◆ **Task requirements**
Present each line of the entries below that holds the word "agent".
(Beginning of The records)
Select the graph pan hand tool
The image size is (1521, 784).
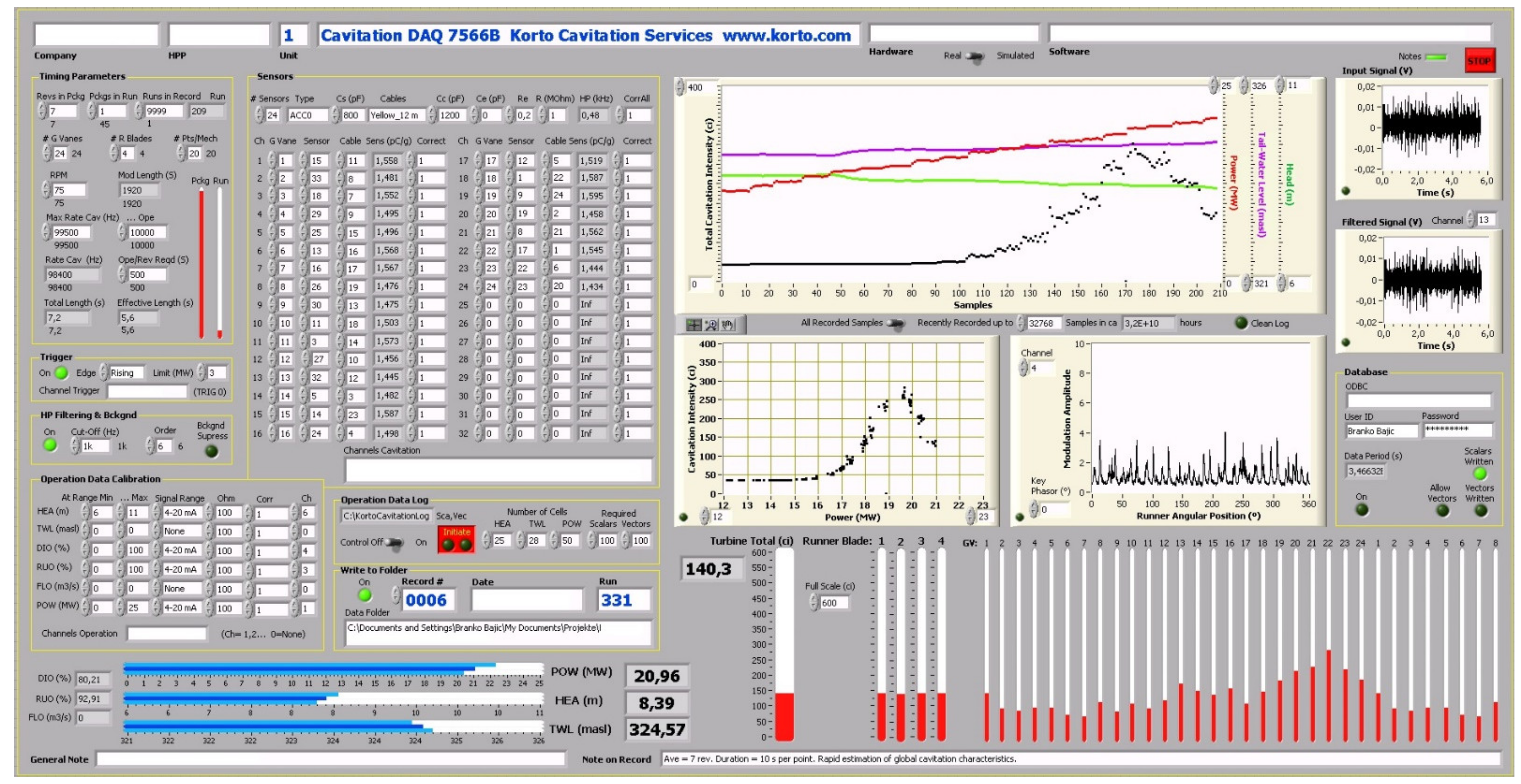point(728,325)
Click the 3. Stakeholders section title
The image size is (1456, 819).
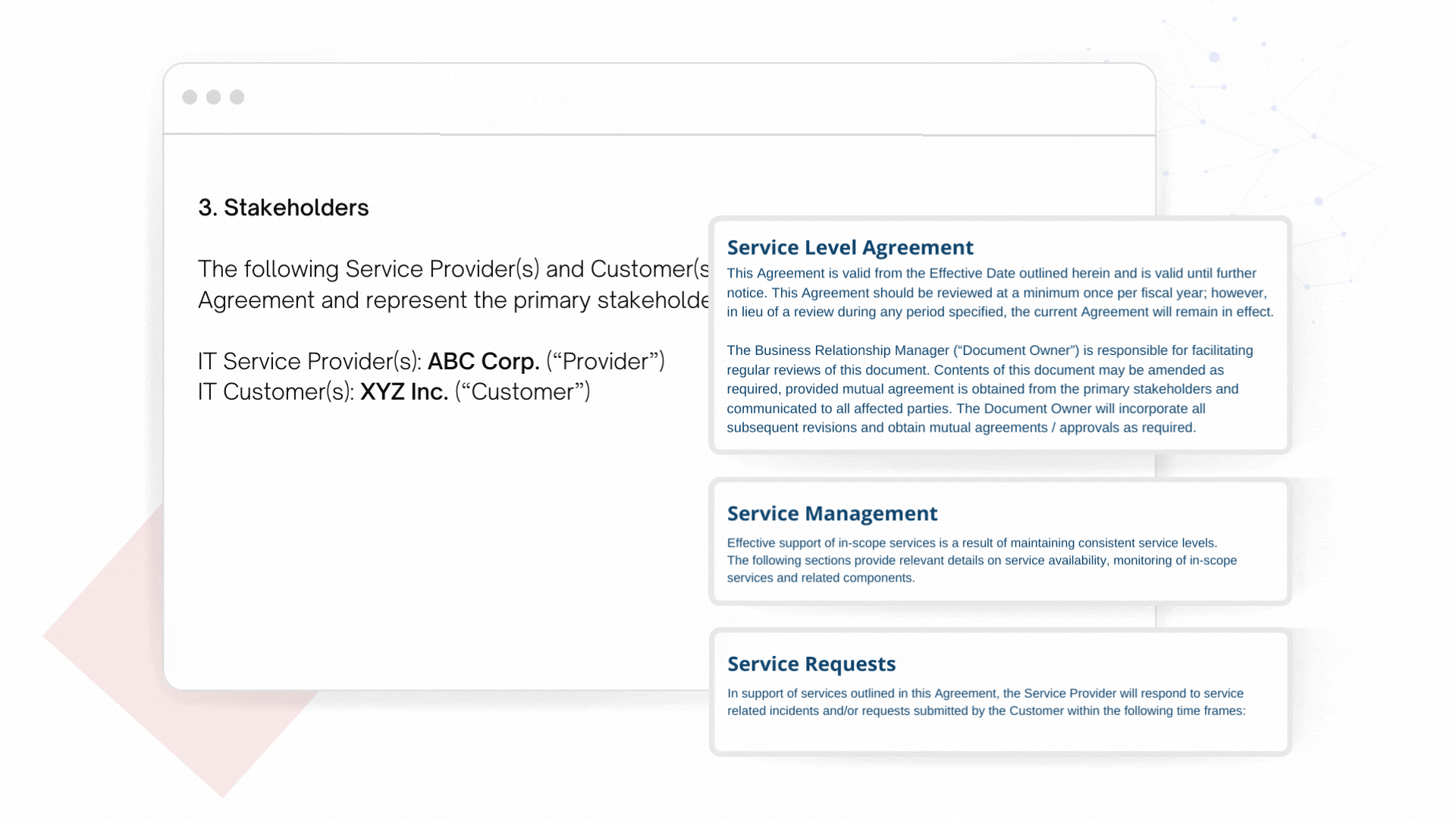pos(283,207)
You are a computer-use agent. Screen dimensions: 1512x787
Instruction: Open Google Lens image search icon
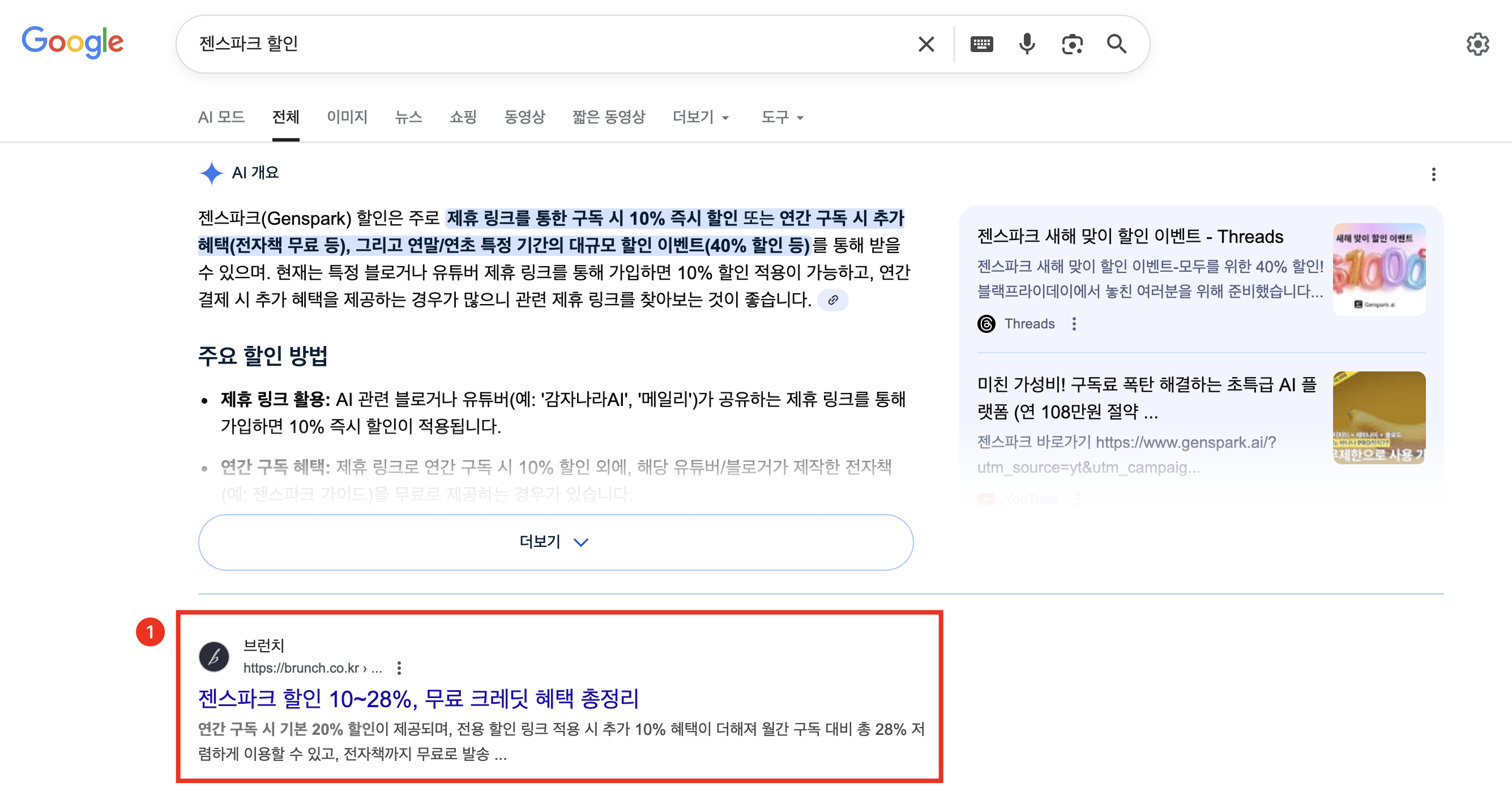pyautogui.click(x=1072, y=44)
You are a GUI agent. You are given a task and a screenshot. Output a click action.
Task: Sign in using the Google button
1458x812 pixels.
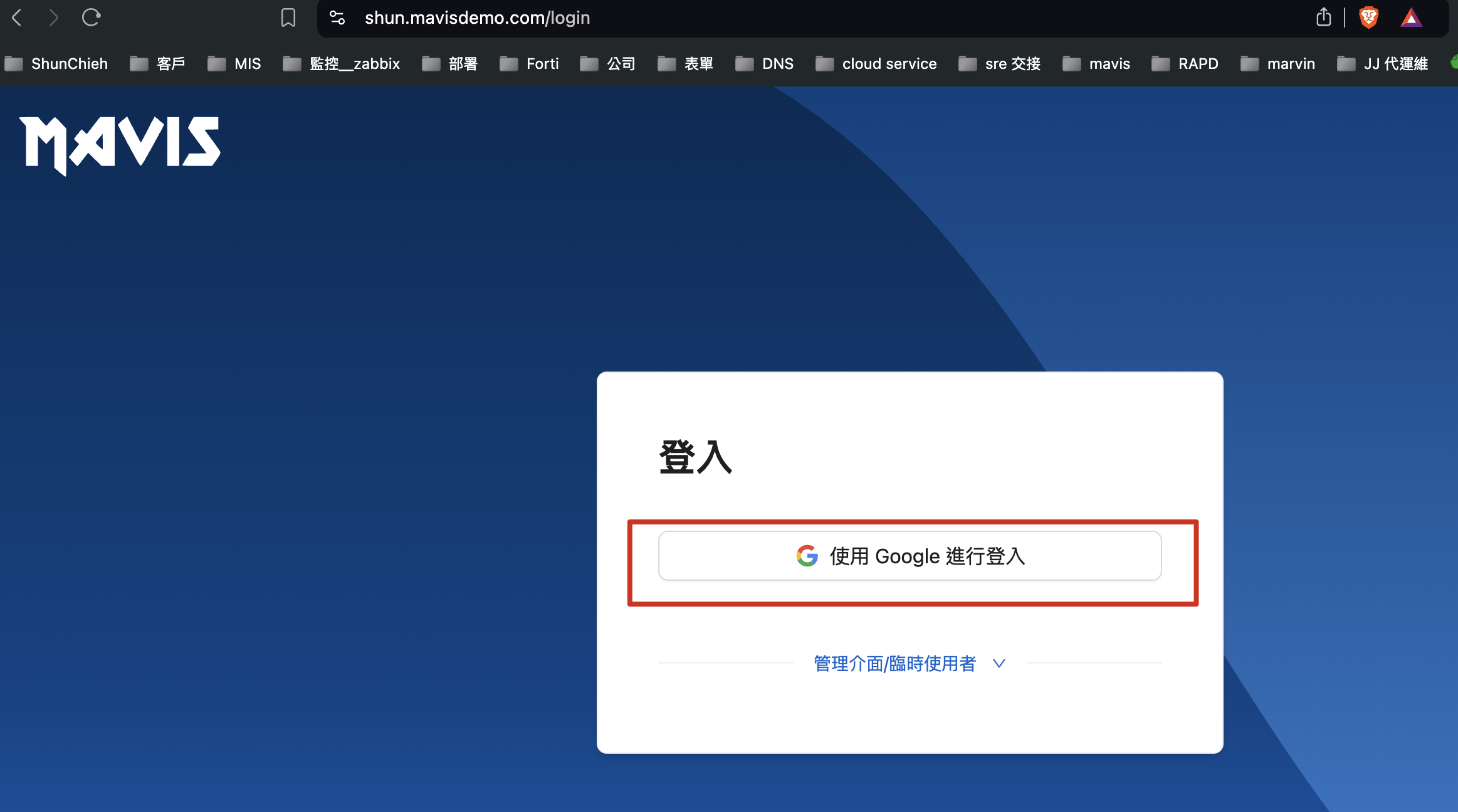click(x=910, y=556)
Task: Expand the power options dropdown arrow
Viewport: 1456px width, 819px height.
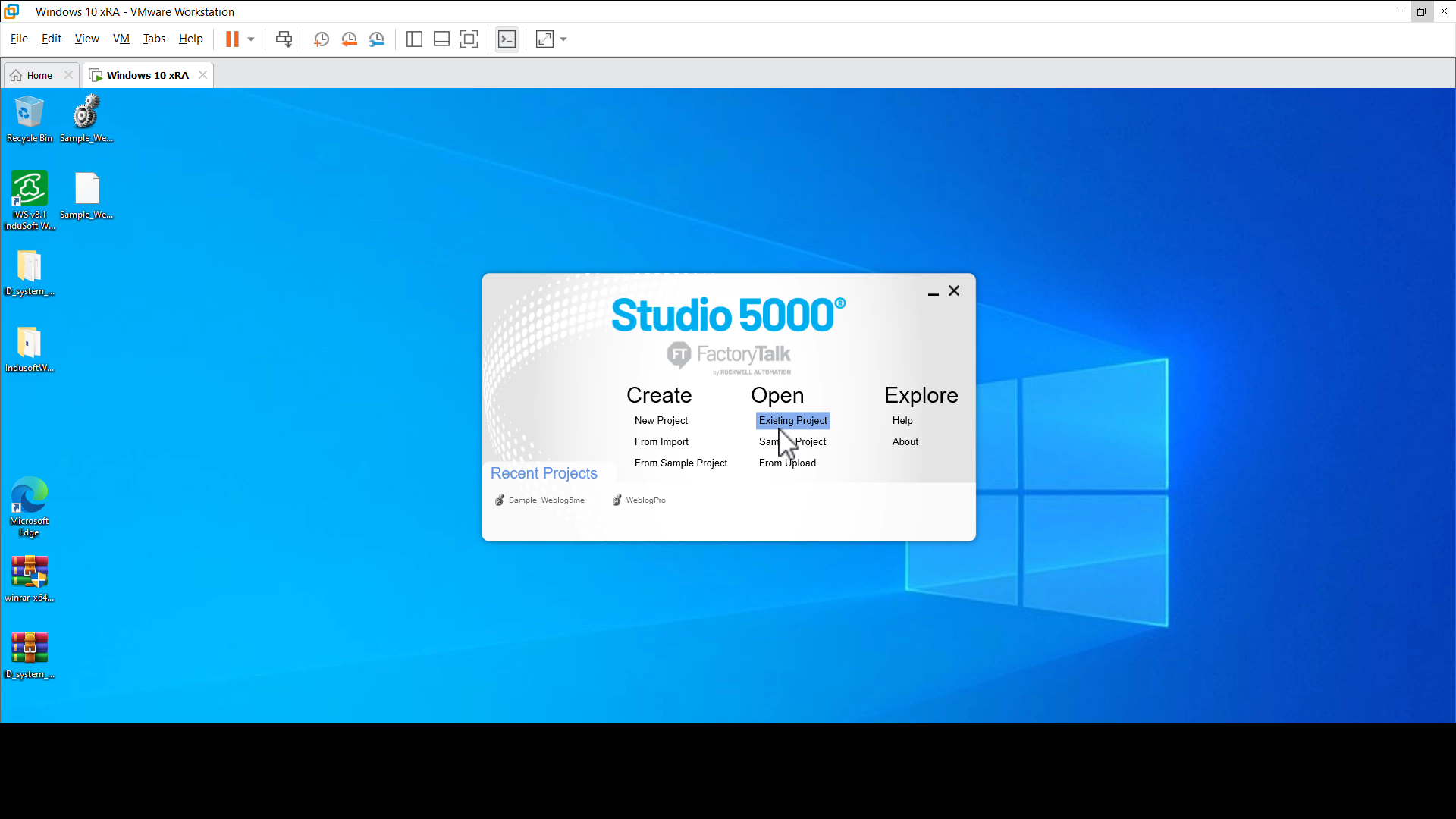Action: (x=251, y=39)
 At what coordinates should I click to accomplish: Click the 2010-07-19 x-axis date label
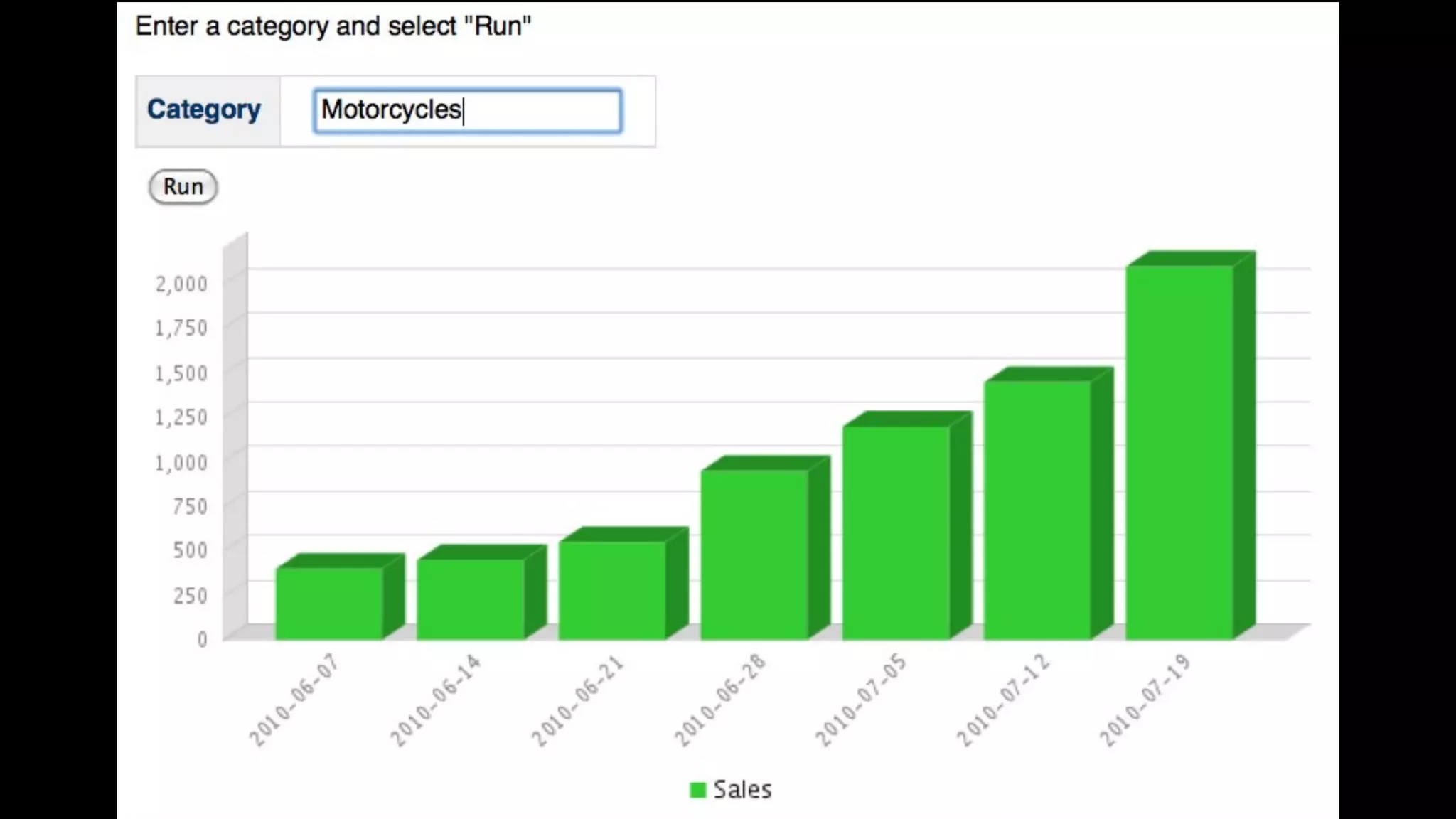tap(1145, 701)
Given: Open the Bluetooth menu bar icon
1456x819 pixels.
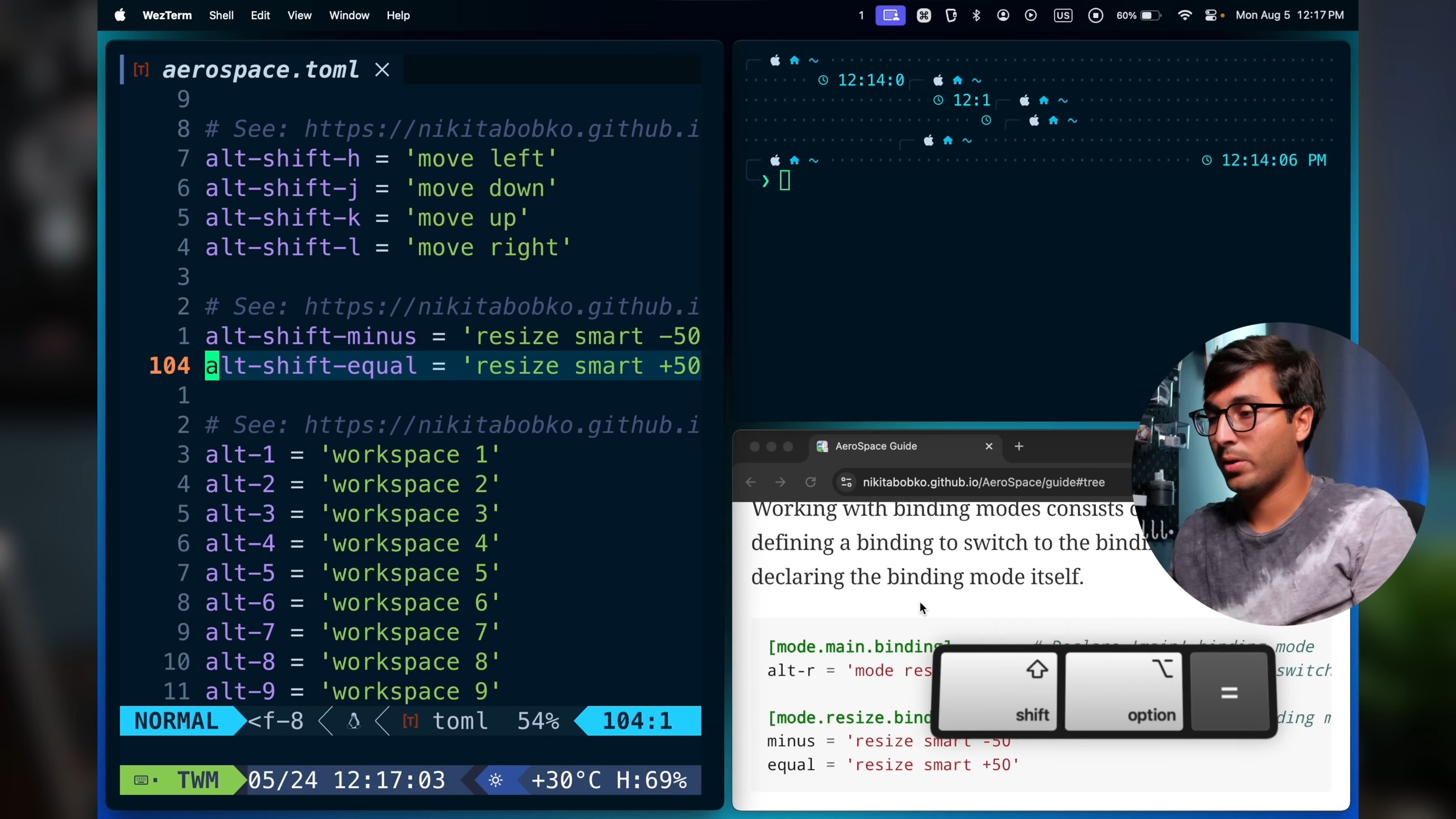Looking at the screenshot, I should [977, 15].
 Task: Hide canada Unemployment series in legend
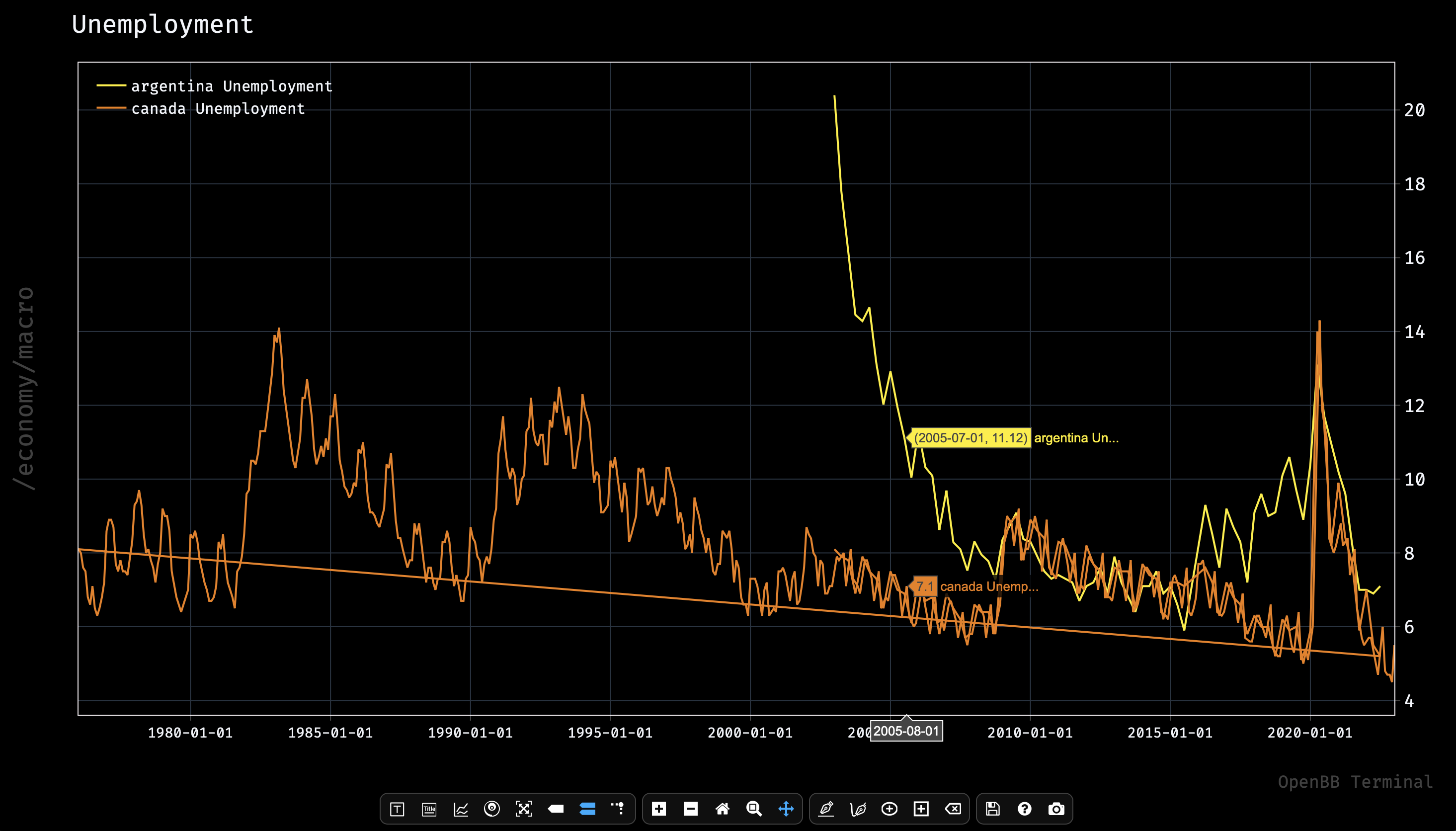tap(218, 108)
(End of The records)
◆ **Worked solution**
You are a computer-use agent. Screen dimensions: 1512x787
You are a GUI agent. You are given a task and a screenshot. Output a click action.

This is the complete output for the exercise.